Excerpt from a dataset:
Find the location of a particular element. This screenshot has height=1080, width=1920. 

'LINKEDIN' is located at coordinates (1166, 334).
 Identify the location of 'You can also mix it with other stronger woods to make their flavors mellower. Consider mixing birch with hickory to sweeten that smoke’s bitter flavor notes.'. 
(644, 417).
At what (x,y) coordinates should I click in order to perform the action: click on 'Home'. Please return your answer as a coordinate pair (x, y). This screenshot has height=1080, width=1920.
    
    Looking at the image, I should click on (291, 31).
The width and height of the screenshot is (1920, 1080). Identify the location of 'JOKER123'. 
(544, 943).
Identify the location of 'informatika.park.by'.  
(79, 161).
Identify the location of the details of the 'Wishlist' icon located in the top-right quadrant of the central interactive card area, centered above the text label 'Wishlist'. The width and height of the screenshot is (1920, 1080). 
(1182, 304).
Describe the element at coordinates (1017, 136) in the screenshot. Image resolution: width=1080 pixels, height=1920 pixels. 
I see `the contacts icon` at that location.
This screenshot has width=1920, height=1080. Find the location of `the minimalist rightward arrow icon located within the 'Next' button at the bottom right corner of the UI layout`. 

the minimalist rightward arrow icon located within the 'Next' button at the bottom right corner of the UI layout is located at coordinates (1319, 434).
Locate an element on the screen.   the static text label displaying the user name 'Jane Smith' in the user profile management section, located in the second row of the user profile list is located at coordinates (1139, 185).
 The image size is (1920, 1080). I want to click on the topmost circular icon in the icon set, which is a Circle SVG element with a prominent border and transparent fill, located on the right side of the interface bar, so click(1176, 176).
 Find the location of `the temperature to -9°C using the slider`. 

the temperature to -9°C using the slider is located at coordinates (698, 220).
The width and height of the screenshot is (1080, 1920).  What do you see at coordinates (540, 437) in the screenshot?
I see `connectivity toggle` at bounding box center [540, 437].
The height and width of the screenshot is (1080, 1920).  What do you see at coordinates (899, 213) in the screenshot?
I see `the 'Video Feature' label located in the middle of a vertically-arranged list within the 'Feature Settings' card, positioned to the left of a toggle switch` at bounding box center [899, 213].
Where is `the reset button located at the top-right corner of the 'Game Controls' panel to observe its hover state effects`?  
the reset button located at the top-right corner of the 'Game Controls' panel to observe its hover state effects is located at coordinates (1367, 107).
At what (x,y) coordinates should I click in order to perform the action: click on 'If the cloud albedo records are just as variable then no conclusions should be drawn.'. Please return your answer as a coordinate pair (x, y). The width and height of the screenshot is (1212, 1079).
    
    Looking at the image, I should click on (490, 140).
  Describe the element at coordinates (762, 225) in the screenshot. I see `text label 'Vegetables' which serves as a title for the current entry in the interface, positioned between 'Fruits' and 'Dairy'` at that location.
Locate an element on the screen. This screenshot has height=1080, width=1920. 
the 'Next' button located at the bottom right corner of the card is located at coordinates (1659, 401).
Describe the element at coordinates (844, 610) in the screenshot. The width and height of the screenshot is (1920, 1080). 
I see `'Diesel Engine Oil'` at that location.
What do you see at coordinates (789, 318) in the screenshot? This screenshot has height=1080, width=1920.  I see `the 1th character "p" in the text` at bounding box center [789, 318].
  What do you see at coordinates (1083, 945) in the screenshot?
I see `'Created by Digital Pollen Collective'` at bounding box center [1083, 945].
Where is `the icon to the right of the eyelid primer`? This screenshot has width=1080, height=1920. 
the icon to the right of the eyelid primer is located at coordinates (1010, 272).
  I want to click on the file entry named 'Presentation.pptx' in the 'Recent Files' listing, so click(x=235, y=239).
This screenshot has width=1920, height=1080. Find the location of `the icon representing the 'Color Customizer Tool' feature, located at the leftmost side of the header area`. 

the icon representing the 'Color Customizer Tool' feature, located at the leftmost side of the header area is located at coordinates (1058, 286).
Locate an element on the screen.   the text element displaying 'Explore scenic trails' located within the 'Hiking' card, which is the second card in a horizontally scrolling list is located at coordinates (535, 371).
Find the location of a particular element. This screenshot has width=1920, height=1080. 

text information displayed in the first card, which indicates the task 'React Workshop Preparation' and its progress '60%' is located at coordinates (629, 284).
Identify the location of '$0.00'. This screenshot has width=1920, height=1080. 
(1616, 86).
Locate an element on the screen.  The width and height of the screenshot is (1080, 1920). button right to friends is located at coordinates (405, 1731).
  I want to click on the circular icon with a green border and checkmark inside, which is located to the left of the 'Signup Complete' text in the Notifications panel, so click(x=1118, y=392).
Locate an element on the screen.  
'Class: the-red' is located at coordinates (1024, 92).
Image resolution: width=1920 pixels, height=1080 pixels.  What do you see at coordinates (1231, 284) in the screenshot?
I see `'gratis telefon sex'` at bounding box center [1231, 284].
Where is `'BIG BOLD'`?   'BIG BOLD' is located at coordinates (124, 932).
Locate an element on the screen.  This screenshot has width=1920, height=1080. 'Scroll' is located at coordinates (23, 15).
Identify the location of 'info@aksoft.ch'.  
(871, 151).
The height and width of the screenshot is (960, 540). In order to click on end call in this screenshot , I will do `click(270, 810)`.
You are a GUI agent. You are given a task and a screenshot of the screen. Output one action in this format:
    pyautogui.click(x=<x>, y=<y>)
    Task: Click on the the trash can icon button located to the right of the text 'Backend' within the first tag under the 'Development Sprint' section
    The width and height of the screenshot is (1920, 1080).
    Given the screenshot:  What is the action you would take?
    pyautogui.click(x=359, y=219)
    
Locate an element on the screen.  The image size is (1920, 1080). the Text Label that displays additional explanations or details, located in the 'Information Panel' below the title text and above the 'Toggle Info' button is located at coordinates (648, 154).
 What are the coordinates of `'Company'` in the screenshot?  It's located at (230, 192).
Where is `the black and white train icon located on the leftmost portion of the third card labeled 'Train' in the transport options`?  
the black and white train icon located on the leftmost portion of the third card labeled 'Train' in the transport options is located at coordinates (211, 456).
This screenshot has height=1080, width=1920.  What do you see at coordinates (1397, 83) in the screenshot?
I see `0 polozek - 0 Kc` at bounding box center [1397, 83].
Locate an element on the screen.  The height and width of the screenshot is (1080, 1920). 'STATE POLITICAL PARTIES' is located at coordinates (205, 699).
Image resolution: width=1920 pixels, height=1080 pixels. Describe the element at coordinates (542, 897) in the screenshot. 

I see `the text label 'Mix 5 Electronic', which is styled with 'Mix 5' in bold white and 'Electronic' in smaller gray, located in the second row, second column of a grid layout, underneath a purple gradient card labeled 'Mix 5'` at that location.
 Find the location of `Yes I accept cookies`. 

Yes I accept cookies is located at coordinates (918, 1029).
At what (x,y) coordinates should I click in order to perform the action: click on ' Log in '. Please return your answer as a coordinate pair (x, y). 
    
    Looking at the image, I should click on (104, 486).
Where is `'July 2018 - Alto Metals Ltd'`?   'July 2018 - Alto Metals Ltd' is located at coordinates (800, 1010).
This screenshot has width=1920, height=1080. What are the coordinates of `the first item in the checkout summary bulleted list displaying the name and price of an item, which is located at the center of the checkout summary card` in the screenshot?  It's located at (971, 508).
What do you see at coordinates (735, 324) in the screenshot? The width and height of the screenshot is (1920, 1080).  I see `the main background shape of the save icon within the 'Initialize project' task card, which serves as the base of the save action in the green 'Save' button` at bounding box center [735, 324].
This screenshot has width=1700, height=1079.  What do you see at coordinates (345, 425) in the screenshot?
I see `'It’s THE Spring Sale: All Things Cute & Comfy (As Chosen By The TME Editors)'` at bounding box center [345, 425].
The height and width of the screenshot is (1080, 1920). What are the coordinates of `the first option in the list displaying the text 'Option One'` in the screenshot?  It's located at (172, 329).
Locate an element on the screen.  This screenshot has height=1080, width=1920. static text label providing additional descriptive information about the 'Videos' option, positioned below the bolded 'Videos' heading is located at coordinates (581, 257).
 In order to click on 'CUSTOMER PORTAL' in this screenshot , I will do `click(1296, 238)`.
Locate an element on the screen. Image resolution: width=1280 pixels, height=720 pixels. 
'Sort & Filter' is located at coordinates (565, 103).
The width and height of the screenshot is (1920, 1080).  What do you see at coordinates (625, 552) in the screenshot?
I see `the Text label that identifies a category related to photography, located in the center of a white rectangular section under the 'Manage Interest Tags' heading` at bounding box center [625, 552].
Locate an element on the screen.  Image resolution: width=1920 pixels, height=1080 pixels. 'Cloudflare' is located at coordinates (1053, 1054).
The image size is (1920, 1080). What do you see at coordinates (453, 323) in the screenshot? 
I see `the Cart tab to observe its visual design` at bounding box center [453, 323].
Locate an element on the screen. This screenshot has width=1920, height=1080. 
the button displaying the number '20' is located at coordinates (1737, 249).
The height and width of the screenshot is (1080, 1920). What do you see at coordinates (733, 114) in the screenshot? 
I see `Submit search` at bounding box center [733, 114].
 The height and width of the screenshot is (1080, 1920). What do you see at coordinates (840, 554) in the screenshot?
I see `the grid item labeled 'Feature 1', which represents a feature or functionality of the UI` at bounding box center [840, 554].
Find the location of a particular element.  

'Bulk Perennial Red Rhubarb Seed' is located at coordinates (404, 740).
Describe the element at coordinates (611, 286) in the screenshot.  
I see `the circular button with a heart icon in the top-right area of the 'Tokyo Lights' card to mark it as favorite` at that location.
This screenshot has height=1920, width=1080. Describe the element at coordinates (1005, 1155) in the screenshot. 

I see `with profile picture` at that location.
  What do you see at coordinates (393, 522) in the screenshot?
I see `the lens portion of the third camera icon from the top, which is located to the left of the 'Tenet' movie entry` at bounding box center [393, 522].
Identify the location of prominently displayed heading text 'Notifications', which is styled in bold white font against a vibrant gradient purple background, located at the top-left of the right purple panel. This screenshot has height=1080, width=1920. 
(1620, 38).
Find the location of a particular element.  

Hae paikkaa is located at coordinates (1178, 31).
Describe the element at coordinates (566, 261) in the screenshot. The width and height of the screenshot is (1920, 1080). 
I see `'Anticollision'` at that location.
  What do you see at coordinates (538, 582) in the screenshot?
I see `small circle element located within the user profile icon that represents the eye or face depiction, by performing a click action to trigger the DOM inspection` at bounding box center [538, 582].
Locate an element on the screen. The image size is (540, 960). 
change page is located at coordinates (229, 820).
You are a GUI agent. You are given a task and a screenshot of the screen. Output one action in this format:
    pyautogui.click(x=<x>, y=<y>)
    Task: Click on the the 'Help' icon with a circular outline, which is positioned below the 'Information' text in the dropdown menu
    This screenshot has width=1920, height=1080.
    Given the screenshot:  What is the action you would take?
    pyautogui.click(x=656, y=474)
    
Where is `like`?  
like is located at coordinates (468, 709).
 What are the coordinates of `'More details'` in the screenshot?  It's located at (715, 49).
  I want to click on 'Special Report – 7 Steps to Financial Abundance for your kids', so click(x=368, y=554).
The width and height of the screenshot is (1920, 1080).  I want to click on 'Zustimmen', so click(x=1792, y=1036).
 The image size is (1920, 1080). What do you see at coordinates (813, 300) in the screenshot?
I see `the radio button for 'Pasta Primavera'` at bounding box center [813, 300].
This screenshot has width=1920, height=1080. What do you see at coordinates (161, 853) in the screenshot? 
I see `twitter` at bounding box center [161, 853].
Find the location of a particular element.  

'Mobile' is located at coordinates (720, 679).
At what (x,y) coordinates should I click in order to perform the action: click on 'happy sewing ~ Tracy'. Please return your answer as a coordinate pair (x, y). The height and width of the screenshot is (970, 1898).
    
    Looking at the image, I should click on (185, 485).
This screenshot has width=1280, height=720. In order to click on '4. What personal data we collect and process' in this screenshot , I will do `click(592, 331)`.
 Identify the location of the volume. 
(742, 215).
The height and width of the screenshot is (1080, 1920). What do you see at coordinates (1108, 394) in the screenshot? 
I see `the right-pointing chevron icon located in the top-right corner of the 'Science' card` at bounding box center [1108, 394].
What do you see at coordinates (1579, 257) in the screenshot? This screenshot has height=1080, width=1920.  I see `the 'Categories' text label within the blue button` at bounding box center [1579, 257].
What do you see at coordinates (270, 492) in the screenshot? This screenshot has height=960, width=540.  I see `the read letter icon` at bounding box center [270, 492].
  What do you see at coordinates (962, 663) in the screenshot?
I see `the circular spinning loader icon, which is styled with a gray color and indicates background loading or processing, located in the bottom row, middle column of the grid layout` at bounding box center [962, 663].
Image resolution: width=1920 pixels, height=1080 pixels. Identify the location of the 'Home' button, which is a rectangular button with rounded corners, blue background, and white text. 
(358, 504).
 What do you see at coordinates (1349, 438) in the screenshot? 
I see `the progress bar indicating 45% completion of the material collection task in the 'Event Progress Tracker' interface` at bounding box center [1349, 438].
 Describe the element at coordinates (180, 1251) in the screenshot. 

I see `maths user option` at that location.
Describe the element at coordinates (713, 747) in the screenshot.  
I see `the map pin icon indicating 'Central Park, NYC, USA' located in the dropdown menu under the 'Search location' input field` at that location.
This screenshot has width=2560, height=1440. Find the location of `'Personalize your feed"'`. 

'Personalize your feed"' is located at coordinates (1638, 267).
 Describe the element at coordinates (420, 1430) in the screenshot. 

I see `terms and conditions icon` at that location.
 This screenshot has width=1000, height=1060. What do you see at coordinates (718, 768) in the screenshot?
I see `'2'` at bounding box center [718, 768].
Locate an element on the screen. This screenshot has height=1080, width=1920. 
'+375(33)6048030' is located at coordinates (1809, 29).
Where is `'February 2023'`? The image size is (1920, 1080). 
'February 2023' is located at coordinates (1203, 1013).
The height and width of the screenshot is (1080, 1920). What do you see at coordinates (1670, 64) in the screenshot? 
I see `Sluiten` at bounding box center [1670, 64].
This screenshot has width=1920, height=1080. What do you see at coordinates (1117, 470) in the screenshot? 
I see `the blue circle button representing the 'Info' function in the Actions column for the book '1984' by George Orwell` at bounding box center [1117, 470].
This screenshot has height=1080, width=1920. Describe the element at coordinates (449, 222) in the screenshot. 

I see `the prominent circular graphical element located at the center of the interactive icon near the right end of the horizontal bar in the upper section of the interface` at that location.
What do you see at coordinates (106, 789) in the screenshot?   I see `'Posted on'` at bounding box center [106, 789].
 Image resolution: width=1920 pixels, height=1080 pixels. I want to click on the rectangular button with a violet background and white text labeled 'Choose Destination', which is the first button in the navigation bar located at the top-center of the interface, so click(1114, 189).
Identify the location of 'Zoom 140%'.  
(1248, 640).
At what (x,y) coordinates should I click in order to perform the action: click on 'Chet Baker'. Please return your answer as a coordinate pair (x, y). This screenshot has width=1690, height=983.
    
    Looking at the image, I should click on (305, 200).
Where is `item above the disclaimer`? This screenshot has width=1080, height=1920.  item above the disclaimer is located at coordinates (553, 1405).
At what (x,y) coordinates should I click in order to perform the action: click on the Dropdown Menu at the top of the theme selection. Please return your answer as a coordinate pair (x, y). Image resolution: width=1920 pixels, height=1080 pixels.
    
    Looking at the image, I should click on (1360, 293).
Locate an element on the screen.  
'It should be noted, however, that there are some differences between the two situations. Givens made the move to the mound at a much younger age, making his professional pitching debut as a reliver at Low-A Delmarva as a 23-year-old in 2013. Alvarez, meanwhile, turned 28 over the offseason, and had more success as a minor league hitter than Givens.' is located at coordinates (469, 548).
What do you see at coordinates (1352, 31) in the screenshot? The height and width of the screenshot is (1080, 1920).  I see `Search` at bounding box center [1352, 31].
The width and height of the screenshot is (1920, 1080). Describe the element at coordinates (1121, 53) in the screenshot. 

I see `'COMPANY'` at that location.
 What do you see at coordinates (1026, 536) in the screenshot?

● Problem statement
Render the lines as a JSON list of strings, one string per line and no blank lines, covering only the part that opens with the line containing "has width=1690, height=983." and runs through the end of the lines.

● Right answer
[
  "At what (x,y) coordinates should I click in order to perform the action: click on 'Chet Baker'. Please return your answer as a coordinate pair (x, y). This screenshot has width=1690, height=983.",
  "    Looking at the image, I should click on (305, 200).",
  "Where is `item above the disclaimer`? This screenshot has width=1080, height=1920.  item above the disclaimer is located at coordinates (553, 1405).",
  "At what (x,y) coordinates should I click in order to perform the action: click on the Dropdown Menu at the top of the theme selection. Please return your answer as a coordinate pair (x, y). Image resolution: width=1920 pixels, height=1080 pixels.",
  "    Looking at the image, I should click on (1360, 293).",
  "Locate an element on the screen.  ",
  "'It should be noted, however, that there are some differences between the two situations. Givens made the move to the mound at a much younger age, making his professional pitching debut as a reliver at Low-A Delmarva as a 23-year-old in 2013. Alvarez, meanwhile, turned 28 over the offseason, and had more success as a minor league hitter than Givens.' is located at coordinates (469, 548).",
  "What do you see at coordinates (1352, 31) in the screenshot? The height and width of the screenshot is (1080, 1920).  I see `Search` at bounding box center [1352, 31].",
  "The width and height of the screenshot is (1920, 1080). Describe the element at coordinates (1121, 53) in the screenshot. ",
  "I see `'COMPANY'` at that location.",
  " What do you see at coordinates (1026, 536) in the screenshot?"
]